Photo 4 : Carte présentant la France après l’armistice du 22 juin 1940. 


I. La répression en Alsace.


Photo 5 : M. Jean-Laurent Vonau explique qui est le Gauleiter Robert Wagner.


Le conférencier, auteur de l’ouvrage Le Gauleiter Wagner, le bourreau de l’Alsace, a montré en quoi ce haut dignitaire du parti nazi était une véritable incarnation du Mal, fanatique et sans scrupules. Le Gauleiter Wagner s’était engagé auprès de Hitler à « germaniser l’Alsace en moins de cinq ans ». De 1940 à 1945, « le bourreau de l’Alsace » a réalisé l’annexion de fait de la région au IIIème Reich, ordonné l’incorporation de force de 100 000 « Malgré Nous » alsaciens, décidé l’exécution des évadés de Ballersdorf et des résistants de la Main Noire, organisé l’embrigadement des jeunes garçons et filles dans les organisations paramilitaires du RAD, soutenu activement les sinistres expériences menées par les médecins nazis sur des détenus du Struthof... Un effrayant bilan ! Nazi de la première heure et serviteur zélé de Hitler, le Gauleiter Wagner exerça un pouvoir sans partage, poussant l’idéologie nationale-socialiste à son paroxysme. Au printemps 1946, son procès et celui de ses complices mirent en émoi toute l’Alsace, sortie traumatisée de la guerre. Jamais Wagner n’émit le moindre regret. Au moment de son exécution, il s’écria : « Vive Hitler ! Vive l’Alsace allemande ! ». 

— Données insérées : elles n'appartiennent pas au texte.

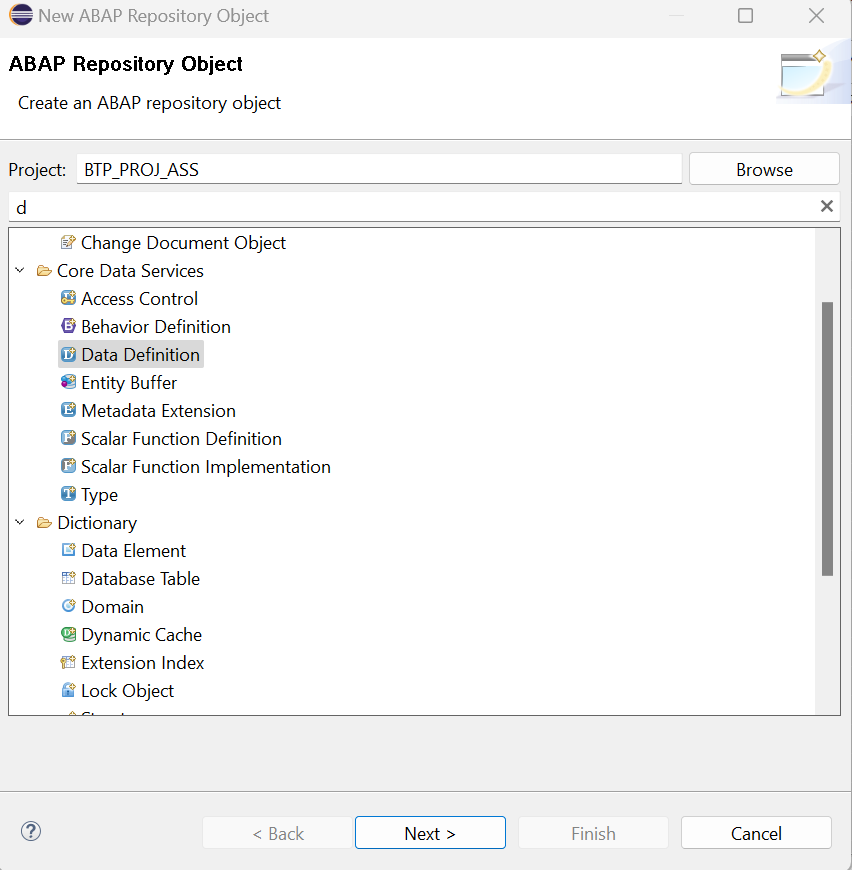Select the Database Table icon
The image size is (852, 870).
(x=67, y=578)
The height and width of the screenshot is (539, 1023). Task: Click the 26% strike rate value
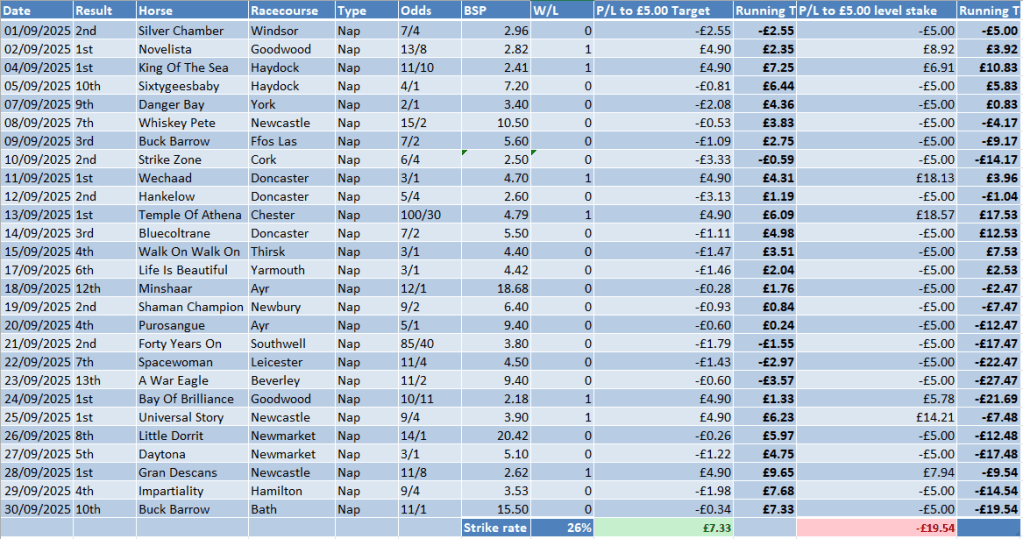click(x=578, y=527)
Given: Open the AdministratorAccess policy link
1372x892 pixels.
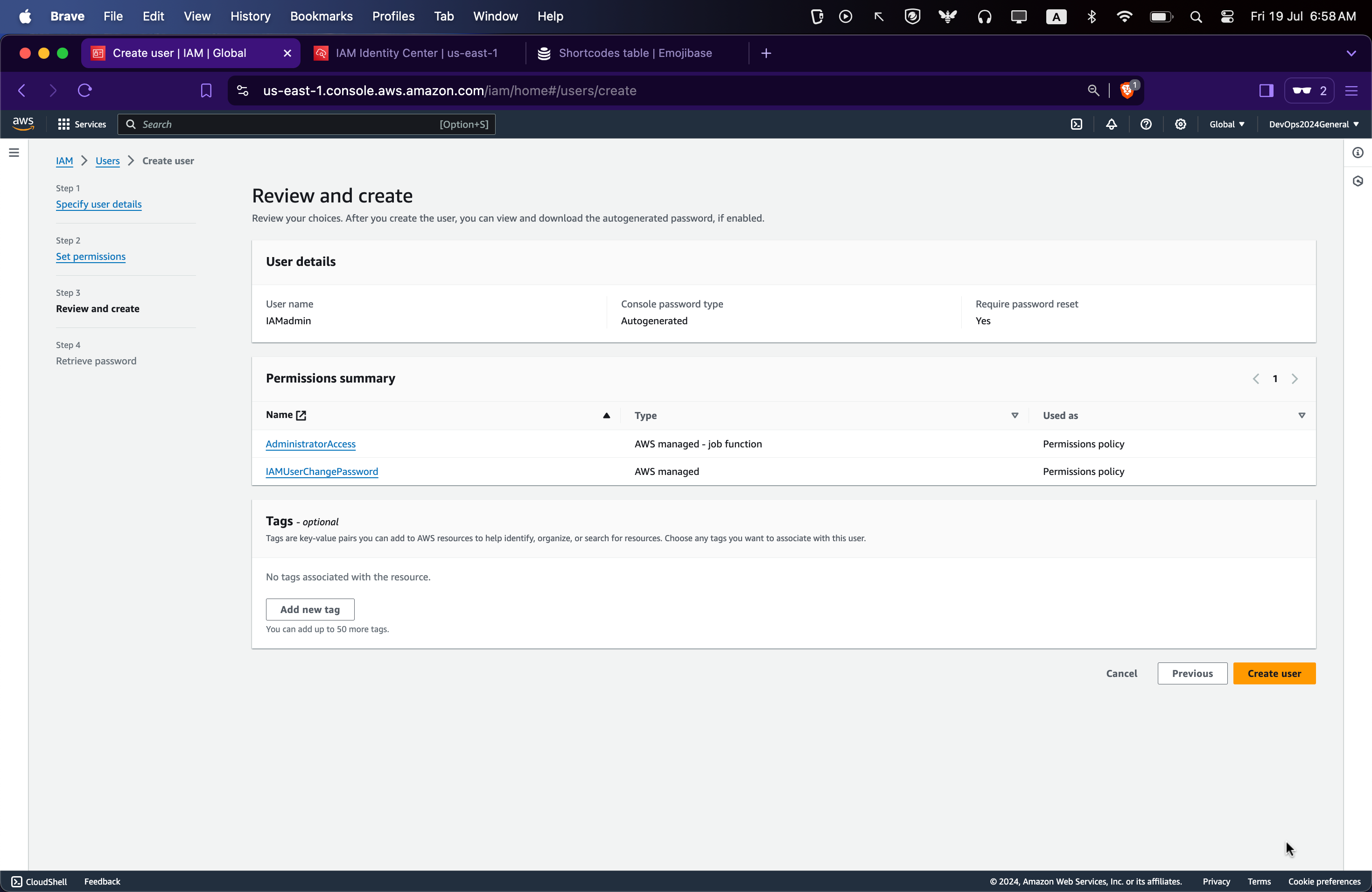Looking at the screenshot, I should tap(310, 444).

Photo 6 : Gustav Adolf Scheel, patron de la police de sécurité et du SD en Alsace en 1940.


Si le Gauleiter Wagner avait des pouvoirs exorbitants, ajoute le conférencier, un seul domaine lui échappe, celui des armées et de la police, c’est Himmler qui en a la haute main. La répression politique relève de la Gestapo (police secrète d’Etat) et du SD (Sicherheitsdienst – service de sécurité). Dès juillet 1940, Gustav Adolf Scheel est devenu commandant de la police de sûreté (SIPO) et du service de la sécurité-renseignement (SD) en Alsace annexée (Befehlshaber der Sicherheitspolizei).  En Alsace, une toile d’araignée oppressive est mise en place, en utilisant les services des Vertrauungsmänner (des hommes de confiance, ce sont des fonctionnaires qui travaillent de manière permanente pour repérer les insoumis), et des Zubringermänner (des hommes qui dénoncent occasionnellement les récalcitrants, toujours pour de l’argent…). Il y a deux Kommandos de la Gestapo, l’un situé à Strasbourg, l’autre à Mulhouse. Un camp est créé dans la vallée de la Bruche pour briser la résistance politique dans le Bas-Rhin et le Haut-Rhin. Le camp de redressement de Vorbruck-Schirmeck va être aménagé dès le 6 juillet et sera opérationnel à partir du 13 juillet. « Plus qu’un camp de rééducation (Erziehungslager ou Umschulungslager), plus qu’un camp de triage (Auffanglager), ce Sicherungslager est un camp de sureté », précise le conférencier, « c’est le seul de l’univers concentrationnaire allemand, il devait rééduquer les réfractaires par la torture, la répression, voire la disparition… ». Près de 15 000 personnes sont passées par ce camp entre le 13 juillet 1940 et le 23 novembre 1944, et au moins 500 d’entre elles sont mortes lors de cette détention. Environ 60 policiers étaient affectés à la surveillance du camp de Schirmeck : un tiers des effectifs faisaient de l’excès de zèle dans les brimades, les coups, les humiliations.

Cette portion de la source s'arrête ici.